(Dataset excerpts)
================

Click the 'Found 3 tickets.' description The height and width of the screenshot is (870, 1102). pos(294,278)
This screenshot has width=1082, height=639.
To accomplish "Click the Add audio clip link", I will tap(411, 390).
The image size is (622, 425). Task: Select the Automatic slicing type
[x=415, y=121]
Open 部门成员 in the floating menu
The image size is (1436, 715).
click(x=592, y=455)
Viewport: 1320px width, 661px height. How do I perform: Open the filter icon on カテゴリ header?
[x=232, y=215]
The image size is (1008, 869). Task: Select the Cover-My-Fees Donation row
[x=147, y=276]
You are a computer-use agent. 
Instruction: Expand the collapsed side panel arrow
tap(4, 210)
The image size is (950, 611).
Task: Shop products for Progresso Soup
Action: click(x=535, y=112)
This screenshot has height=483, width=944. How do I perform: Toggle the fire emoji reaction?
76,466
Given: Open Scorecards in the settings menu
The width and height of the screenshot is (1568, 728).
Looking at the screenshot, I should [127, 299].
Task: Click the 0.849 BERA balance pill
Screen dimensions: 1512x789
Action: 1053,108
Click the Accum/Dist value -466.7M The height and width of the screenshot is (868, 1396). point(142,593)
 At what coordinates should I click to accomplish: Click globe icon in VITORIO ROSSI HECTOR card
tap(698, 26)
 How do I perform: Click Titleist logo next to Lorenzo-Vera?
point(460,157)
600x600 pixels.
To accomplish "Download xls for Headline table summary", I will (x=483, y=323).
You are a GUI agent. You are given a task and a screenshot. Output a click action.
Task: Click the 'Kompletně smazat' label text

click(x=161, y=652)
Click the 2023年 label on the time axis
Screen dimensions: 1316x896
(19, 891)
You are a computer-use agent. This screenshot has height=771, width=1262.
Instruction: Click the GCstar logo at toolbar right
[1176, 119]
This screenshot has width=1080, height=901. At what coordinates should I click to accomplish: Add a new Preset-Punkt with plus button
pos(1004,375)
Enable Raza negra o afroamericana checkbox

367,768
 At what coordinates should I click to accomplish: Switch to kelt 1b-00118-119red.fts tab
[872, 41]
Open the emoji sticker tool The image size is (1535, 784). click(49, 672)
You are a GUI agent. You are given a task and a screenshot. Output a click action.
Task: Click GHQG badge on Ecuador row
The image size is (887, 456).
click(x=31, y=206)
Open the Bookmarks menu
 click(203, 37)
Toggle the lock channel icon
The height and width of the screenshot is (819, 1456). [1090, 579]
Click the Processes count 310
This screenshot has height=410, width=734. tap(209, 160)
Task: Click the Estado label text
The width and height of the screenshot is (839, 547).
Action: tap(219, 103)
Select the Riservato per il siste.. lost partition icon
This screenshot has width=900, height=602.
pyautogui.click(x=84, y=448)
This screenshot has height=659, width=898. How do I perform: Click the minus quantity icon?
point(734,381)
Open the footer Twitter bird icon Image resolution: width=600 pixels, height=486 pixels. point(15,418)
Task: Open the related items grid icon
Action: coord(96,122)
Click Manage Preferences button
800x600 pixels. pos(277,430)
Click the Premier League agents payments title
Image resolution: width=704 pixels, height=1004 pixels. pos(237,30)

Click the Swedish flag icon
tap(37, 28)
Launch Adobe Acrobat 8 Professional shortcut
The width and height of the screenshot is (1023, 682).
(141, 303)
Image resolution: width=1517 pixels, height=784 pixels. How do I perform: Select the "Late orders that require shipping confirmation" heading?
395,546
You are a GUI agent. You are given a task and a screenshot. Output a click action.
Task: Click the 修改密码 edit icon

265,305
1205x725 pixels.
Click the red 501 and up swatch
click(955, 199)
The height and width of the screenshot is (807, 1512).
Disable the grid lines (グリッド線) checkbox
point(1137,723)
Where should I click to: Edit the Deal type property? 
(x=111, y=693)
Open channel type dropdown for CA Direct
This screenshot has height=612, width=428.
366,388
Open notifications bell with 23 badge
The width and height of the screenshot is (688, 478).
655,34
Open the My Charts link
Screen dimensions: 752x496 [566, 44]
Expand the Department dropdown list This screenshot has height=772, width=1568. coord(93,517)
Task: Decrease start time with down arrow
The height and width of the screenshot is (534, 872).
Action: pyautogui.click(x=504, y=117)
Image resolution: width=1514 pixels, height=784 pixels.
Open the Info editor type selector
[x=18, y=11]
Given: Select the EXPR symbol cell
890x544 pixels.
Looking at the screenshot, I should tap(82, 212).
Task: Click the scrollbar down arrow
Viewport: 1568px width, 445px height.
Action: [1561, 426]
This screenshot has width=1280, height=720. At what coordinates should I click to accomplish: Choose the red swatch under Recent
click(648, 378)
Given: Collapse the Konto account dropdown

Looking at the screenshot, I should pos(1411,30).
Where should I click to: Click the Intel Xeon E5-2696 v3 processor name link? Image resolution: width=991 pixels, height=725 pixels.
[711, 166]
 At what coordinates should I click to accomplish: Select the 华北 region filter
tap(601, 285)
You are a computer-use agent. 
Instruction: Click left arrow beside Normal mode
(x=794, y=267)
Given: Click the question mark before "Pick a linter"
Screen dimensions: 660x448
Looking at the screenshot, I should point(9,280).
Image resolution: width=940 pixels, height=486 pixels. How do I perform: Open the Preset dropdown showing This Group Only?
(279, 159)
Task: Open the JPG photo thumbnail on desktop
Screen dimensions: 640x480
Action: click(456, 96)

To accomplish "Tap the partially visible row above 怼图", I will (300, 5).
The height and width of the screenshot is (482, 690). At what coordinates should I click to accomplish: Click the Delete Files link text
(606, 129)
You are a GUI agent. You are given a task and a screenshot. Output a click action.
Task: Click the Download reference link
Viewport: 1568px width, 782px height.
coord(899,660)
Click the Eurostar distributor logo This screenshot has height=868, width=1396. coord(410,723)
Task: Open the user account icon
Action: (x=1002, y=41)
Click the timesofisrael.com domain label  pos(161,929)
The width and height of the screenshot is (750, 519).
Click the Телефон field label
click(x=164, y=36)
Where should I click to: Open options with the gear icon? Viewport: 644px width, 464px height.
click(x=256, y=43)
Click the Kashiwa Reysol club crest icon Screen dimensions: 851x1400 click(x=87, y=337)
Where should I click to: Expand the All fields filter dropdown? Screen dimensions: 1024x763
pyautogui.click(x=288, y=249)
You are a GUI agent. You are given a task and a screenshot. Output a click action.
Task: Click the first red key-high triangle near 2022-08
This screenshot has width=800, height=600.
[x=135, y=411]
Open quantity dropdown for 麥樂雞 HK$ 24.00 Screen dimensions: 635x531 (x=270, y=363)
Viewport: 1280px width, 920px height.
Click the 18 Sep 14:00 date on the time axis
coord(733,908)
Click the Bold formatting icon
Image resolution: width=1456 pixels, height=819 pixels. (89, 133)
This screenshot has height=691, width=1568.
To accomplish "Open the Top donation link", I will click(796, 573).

================

What the task requires: Every line that holds the word "Download" should be copied from the records.

Your solution:
To accomplish "Download xls for Headline table summary", I will (x=483, y=323).
Task: Click the Download reference link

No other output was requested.